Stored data
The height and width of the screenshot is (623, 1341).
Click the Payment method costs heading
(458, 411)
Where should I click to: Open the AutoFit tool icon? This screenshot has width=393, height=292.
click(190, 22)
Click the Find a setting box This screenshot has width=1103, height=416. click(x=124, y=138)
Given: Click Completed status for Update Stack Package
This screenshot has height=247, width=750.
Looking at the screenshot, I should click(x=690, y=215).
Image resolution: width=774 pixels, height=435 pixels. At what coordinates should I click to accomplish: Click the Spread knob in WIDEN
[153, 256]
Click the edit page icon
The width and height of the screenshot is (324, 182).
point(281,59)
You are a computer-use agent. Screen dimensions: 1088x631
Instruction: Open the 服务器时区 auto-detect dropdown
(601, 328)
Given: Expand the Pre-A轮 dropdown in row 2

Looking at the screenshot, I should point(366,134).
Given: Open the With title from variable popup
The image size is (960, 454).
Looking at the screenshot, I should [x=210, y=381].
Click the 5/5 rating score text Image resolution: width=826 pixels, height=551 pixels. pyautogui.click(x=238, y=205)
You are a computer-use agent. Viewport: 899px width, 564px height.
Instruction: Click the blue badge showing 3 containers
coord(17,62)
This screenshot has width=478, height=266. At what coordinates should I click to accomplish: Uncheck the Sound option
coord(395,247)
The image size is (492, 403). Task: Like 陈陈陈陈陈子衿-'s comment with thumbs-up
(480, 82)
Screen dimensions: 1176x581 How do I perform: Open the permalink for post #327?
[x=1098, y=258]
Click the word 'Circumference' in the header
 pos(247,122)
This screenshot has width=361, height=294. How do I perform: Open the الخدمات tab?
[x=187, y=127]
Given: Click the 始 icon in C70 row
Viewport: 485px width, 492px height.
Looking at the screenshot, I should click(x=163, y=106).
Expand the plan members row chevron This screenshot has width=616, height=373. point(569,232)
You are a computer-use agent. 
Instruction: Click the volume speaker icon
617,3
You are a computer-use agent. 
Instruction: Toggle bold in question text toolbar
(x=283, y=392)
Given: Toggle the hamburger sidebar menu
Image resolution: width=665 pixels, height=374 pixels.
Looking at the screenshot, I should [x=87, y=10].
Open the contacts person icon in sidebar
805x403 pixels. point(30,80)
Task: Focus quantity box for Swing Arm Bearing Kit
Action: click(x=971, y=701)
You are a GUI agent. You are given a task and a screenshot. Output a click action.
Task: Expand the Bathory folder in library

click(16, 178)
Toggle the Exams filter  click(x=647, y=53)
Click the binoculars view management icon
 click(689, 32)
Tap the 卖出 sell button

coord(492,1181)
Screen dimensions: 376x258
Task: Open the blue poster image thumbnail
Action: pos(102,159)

• _TASK PROMPT_
Copy out each line of the data containing the string "agent".

• _TASK OUTPUT_
You are a computer-use agent. Screen dimensions: 1088x631
You are a computer-use agent. Viewport: 899px width, 564px height.
You are a computer-use agent. 
You are a computer-use agent. 
You are a GUI agent. You are given a task and a screenshot. Output a click action.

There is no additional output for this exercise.